Farm
Farm is a collection of fields, and a farm can have many fields. In default setting, we regard a farm as a combination of fields, and a field is a polygon.
We usually want to do statistics on the fields properties, such as area, so in Farm class, I use geodataframe to store the fields’ information.
Create a Farm object
your_farm = Farm(file='path/to/your/file.shp',
name="your_farm_name")
In some cases, the name rule of shapefile fields or geojson fields is not standard,
so you can use convert_dict to convert the fields name to standard name.
convert_dict = {
"col_name": {
"plot": "field"
},
"col_value": {
x: lambda x: x * 1000
},
}
your_farm = Farm(file='path/to/your/file.shp',
name="your_farm_name",
convert_dict=convert_dict)
Farm is a collection of fields, so I design fields in Farm object is a ordered list,
however, the field index in Arcgis is start from 0, and in Qgis is start from 1,
so you can use gis_index_type to set the index type.
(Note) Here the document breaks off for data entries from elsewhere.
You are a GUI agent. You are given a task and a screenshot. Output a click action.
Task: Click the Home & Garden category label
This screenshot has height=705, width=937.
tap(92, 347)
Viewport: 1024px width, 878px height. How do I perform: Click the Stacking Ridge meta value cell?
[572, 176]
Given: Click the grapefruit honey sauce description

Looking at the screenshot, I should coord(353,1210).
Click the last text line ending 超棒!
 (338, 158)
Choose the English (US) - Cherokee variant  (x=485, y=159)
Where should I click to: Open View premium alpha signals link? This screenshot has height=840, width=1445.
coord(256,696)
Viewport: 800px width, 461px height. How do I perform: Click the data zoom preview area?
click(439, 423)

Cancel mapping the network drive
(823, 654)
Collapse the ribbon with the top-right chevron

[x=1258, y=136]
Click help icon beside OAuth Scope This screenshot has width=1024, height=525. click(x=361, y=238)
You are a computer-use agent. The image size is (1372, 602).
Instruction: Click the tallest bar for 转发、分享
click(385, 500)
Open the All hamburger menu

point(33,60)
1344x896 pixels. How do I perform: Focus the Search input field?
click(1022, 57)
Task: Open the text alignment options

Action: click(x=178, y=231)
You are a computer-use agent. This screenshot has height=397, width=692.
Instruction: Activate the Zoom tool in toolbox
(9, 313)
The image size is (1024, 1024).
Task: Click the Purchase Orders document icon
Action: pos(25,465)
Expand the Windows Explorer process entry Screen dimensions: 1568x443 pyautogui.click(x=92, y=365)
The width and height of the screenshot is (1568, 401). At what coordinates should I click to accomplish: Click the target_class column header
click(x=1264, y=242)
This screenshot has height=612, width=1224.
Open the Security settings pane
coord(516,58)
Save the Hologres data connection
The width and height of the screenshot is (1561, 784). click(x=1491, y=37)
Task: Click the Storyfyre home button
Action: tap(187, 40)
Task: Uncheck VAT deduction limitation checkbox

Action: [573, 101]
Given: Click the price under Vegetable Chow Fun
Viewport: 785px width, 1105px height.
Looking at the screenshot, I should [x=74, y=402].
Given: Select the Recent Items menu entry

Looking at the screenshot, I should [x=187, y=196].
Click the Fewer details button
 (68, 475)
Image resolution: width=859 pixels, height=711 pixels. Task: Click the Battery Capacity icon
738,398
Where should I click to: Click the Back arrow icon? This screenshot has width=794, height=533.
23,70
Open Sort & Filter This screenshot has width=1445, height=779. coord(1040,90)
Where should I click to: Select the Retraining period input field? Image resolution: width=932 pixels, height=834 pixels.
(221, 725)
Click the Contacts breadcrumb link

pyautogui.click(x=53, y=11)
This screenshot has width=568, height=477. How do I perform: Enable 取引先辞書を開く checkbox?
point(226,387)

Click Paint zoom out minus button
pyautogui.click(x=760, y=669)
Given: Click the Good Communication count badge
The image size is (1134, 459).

your_farm = Farm(file='path/to/your/file.shp',
name="your_farm_name",
gis_index_type='arcgis')
some useful methods
get public property of fields
farm.get_geoDataFrame()
export Farm to json or shapefile
farm.to_file('path/to/file.json')
farm.to_file('path/to/file.shp')
split multi-polygon to single polygon
farm.split_multipolygon_fields()
find points in which field, df must be a point GeoDataFrame
farm.find_points_in_which_field(df: gpd.GeoDataFrame, split_multipolygon: bool)
Plot the farm
farm.plot()
Farm with one Img
We often use a shapefile or geojson and a tif file to do some analysis or statistics, so I design a class to combine the shapefile and tif file.
farm_with_img = FarmWithImg(shp_file='path/to/your/file.shp',
img_file='path/to/your/file.tif',)
Select a field; the field_0 object is a Field object, and you can use get_img()
method to get the img cutted by the field’s geometry.